Teaching Straight and Level

One of the first things a student pilot needs to learn is the task of merely flying straight and level. Sounds simple enough, right? It is, to a degree. Still, there are elements of performing the maneuver (can straight and level be considered a maneuver?) every pilot should learn.

Breaking the maneuver down to the simplest elements is the first thing a flight instructor should accomplish. Then the CFI should present the information to the student so that he or she can understand the basics of flying the airplane in a straight line at a level altitude.

A flight instructor should first address the issue of the student’s individual sitting height in the airplane. Every student is going to have a different visual aspect once seated in the airplane. What this means is that while the student is sitting in the pilot’s seat, he or she is going to have a particular “sight picture” while looking over the nose of the airplane. In other words, a short student might have very little clearance between the top of the cowling and the horizon while a tall student might look out the front and have an apparent four of five inches or more.

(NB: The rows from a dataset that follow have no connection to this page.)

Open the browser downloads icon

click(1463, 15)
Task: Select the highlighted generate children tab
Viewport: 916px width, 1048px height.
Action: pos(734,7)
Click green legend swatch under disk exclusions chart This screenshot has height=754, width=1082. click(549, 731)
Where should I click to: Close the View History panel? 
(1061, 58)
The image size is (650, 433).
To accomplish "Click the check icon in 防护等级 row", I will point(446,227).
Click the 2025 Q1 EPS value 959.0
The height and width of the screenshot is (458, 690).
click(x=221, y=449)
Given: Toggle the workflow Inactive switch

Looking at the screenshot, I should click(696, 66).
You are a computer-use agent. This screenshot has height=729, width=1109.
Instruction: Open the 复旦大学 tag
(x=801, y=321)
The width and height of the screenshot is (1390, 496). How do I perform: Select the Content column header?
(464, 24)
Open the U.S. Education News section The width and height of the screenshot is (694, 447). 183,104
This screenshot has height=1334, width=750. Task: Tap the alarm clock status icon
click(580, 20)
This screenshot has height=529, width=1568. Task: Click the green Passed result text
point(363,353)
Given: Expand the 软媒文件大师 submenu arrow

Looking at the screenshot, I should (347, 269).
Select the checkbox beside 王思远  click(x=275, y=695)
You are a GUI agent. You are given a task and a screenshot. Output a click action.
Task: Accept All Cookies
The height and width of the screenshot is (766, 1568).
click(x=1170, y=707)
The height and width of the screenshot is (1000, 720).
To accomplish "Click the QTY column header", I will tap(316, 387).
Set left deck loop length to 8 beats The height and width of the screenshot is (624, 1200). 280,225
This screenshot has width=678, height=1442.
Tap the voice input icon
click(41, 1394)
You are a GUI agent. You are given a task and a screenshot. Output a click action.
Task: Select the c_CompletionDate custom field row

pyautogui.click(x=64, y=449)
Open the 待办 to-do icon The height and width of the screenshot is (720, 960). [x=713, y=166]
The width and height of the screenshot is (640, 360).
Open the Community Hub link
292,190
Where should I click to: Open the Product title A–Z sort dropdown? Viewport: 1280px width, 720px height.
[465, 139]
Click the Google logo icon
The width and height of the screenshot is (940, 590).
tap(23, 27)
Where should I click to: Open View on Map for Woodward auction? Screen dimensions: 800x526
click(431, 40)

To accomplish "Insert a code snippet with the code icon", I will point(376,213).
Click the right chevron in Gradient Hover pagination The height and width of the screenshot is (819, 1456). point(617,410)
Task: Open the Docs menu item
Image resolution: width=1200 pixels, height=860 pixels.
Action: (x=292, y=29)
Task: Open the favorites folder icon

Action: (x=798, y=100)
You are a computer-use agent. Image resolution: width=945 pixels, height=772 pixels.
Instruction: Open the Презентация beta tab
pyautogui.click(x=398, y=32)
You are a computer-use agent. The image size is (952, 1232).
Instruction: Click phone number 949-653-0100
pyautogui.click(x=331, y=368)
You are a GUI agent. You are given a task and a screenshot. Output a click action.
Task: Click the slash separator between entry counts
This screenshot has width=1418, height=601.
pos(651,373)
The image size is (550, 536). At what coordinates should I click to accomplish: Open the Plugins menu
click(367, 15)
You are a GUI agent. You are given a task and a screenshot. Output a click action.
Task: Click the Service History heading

This apparent “sight picture” is important for the student to be able to keep the airplane from climbing or descending while flying straight ahead. With any given power setting, the airplane will maintain altitude at a specific airspeed. For example, with 2400 rpm set in a Cessna 150, the airplane may be capable of 98 knots indicated airspeed. If the pilot pitches up too high, the airplane will slow down and climb. Pitched too low, the airplane will descend and speed up.

If the pilot reduces power, in order to maintain altitude, the student pilot will have to pitch the nose up only slightly. Similarly, if the pilot pushes the throttle all the way forward, he or she must decrease the nose attitude to maintain the same altitude. This, of course, directly relates to the idea of the angle-of-attack (AoA) on the airplane. The slower a pilot flies, the higher AoA is required to produce the same amount of lift.

A student pilot could think of it in this simplified mathematical fashion: if the weight of the airplane is 2000 pounds, the lift must equal the same. If the airplane is flying slowly and speed can only deliver 200 pounds of lift, the pilot has to increase AoA must to deliver the remaining 1800 pounds. Conversely, if the airplane is flying very fast with speed supplying 1600 pounds of force, the pilot can decrease AoA for the other 400 pounds.

With regard to the direction of flight, flight instructors should avoid the temptation to say, “Hold your heading steady.” Most students have little concept of exactly what is a heading.

It is easier to explain that as long as the wings are level, the airplane will traverse a straight line. It is even better to look out the front of the airplane and say, “See that lake over there? Fly directly to it.”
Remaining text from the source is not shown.